Yes, we should update this and decouple the naming from argo to make it more clear as well. Think Recurring Run sounds good.

Thanks for the feedback @StefanoFioravanzo

Bobgy commented 3 years ago

I agree history and rollback seems useful when supporting edit, but the complexity of design would grow a lot.

I'd suggest separating discussion for support updates and refactoring to be agnostic of argo, because as far as I can tell they seem orthogonal problems.

Bobgy commented 3 years ago

For updating recurring runs, I'd suggest continuing the previous thread https://github.com/kubeflow/pipelines/issues/3789

NikeNano commented 3 years ago

For updating recurring runs, I'd suggest continuing the previous thread #3789

Sounds good.

What are your @Bobgy, @StefanoFioravanzo thoughts about the migrations strategies mention in the docs? in general how do we view being backward compatible, should we support both alternative(having the complete workflow vs PipelineId and versionid ) for a couple of release or create migration tools to help people move over?

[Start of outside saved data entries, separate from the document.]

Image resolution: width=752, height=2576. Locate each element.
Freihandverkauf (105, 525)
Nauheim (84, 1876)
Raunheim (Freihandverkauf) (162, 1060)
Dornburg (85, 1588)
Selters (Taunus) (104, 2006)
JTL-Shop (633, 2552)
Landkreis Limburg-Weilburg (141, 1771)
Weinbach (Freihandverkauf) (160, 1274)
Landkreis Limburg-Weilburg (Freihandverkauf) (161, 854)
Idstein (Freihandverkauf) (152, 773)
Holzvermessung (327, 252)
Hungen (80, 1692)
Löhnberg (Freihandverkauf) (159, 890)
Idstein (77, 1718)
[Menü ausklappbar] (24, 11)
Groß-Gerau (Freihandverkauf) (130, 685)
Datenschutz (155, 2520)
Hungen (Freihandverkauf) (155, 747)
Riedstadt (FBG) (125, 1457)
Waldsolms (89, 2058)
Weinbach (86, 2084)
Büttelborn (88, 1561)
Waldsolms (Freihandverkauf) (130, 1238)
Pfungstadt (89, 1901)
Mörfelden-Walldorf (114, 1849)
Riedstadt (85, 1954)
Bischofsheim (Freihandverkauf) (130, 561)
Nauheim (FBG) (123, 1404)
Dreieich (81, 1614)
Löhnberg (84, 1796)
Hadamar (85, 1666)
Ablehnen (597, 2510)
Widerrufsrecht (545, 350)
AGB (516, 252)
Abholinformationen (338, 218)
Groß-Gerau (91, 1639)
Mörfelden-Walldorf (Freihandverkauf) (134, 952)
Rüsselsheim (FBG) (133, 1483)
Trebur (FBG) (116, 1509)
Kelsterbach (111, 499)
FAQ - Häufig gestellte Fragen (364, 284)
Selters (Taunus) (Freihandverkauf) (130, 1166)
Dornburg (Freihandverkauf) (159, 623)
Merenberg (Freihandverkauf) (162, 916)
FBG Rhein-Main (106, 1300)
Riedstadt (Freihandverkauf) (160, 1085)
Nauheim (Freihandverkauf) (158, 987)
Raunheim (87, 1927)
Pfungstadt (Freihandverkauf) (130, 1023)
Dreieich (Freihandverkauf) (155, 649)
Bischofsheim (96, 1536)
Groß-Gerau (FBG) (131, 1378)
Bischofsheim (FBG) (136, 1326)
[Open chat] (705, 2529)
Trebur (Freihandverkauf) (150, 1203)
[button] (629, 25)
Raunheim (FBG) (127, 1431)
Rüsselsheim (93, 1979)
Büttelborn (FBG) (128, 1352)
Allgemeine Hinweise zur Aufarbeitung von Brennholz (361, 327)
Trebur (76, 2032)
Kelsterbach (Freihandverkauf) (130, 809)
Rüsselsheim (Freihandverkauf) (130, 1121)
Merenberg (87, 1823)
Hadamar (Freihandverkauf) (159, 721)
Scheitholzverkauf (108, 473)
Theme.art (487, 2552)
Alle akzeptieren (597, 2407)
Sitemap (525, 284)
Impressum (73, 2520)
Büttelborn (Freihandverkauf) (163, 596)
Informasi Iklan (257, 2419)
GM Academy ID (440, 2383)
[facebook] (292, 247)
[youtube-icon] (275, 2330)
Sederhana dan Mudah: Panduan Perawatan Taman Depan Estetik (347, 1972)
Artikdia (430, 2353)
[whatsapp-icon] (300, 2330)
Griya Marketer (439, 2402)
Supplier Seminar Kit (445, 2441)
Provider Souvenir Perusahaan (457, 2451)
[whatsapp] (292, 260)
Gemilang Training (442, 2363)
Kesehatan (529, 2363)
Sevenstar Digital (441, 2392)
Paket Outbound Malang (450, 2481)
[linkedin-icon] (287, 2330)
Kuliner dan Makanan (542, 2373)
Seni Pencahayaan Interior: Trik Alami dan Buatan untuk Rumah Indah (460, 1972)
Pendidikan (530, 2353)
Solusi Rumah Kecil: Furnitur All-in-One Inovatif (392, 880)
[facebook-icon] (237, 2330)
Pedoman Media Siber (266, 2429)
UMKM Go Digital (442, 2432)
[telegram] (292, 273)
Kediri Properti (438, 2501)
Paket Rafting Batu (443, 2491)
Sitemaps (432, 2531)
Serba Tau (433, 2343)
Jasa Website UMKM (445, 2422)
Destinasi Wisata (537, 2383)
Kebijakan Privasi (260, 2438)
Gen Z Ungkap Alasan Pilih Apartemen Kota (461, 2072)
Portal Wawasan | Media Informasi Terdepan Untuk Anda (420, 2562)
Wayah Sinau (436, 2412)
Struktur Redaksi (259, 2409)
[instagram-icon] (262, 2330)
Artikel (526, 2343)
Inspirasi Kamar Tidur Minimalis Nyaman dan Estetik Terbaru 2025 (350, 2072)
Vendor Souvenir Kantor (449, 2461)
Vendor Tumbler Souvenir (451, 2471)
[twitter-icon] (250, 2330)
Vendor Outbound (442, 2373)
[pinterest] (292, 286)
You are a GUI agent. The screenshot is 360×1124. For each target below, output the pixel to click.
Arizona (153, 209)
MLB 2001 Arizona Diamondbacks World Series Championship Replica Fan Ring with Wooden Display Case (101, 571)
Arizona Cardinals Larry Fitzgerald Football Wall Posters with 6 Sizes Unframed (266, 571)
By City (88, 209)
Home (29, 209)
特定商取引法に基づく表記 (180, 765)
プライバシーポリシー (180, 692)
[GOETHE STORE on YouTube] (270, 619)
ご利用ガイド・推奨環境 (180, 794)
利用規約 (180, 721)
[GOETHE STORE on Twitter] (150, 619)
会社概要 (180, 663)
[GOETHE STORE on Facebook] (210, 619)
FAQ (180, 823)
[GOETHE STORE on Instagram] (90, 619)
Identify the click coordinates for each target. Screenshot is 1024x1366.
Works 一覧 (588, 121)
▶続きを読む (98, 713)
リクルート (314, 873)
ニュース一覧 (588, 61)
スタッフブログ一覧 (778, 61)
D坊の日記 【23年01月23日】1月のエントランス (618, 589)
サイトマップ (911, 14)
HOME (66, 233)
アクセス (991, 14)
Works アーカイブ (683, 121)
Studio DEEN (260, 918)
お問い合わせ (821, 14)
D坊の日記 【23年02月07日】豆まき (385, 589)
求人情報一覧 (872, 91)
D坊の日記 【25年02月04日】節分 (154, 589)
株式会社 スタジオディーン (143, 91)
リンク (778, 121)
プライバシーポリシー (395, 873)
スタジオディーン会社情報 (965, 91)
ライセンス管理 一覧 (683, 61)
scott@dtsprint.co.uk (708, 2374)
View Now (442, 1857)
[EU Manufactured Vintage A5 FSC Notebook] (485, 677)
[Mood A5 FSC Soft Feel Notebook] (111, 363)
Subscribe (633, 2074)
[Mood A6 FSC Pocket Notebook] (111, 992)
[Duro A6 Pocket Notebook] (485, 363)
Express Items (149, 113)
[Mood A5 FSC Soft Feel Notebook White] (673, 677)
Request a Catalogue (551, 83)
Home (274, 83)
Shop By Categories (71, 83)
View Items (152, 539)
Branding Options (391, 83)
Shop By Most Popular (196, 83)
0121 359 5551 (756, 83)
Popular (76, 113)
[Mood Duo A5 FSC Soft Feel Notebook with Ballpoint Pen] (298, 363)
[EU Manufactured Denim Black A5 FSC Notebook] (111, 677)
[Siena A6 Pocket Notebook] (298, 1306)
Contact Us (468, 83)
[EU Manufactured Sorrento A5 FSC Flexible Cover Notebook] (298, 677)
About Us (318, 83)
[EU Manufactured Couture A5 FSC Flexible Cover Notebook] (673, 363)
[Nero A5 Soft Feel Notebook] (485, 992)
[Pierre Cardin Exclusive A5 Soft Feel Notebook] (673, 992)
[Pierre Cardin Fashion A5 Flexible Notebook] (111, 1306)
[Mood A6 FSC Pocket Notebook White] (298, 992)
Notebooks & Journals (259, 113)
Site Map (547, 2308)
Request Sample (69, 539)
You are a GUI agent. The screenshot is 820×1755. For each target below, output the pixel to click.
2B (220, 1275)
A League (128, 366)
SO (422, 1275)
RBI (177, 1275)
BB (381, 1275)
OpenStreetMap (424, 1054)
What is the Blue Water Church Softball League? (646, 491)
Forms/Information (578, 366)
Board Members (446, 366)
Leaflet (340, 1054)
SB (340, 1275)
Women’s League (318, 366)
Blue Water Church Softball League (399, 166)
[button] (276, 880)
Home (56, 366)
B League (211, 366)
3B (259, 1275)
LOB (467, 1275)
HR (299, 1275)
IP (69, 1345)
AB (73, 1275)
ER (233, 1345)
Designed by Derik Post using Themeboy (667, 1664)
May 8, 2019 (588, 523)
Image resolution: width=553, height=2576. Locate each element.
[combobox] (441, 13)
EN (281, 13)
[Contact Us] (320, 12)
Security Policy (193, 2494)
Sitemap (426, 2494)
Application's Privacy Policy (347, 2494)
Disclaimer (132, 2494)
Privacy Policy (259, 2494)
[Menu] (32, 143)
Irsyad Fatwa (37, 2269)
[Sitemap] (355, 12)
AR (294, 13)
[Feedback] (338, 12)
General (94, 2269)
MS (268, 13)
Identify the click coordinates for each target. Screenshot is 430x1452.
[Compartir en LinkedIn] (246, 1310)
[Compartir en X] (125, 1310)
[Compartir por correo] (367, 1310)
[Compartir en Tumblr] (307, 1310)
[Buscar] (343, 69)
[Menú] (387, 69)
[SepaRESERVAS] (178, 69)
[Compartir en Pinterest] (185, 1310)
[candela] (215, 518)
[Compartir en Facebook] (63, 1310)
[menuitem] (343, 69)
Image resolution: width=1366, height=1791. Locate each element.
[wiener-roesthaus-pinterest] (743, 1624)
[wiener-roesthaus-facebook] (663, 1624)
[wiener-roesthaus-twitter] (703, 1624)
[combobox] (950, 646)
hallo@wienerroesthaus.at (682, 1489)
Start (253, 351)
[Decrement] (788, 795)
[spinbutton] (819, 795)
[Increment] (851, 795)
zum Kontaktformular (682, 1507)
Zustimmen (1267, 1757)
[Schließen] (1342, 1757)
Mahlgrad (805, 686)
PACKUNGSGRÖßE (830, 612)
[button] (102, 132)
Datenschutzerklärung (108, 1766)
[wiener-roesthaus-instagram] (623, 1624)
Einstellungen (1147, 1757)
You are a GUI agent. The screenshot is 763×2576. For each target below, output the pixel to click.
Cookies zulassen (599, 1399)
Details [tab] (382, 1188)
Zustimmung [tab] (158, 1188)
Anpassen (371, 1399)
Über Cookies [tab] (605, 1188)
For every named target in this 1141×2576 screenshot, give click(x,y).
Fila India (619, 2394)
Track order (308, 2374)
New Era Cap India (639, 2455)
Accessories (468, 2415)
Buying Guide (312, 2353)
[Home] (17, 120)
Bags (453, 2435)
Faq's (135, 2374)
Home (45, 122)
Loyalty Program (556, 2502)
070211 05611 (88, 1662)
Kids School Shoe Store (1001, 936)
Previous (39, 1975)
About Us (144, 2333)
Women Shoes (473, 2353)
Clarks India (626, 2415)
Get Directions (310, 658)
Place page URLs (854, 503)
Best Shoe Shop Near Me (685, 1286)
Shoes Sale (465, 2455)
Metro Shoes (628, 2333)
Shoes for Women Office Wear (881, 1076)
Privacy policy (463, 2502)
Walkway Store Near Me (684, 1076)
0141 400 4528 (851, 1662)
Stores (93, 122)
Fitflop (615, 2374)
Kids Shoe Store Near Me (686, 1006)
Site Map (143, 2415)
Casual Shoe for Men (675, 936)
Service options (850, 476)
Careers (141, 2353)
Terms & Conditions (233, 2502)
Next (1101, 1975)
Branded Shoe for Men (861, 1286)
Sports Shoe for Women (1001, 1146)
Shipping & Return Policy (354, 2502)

Bobgy commented 3 years ago

Suggested in the design doc

NikeNano commented 3 years ago

Thanks for the feedback, will start the actual work next week.

stale[bot] commented 3 years ago

This issue has been automatically marked as stale because it has not had recent activity. It will be closed if no further activity occurs. Thank you for your contributions.

NikeNano commented 3 years ago

Working on it.

Bobgy commented 3 years ago

/lifecycle frozen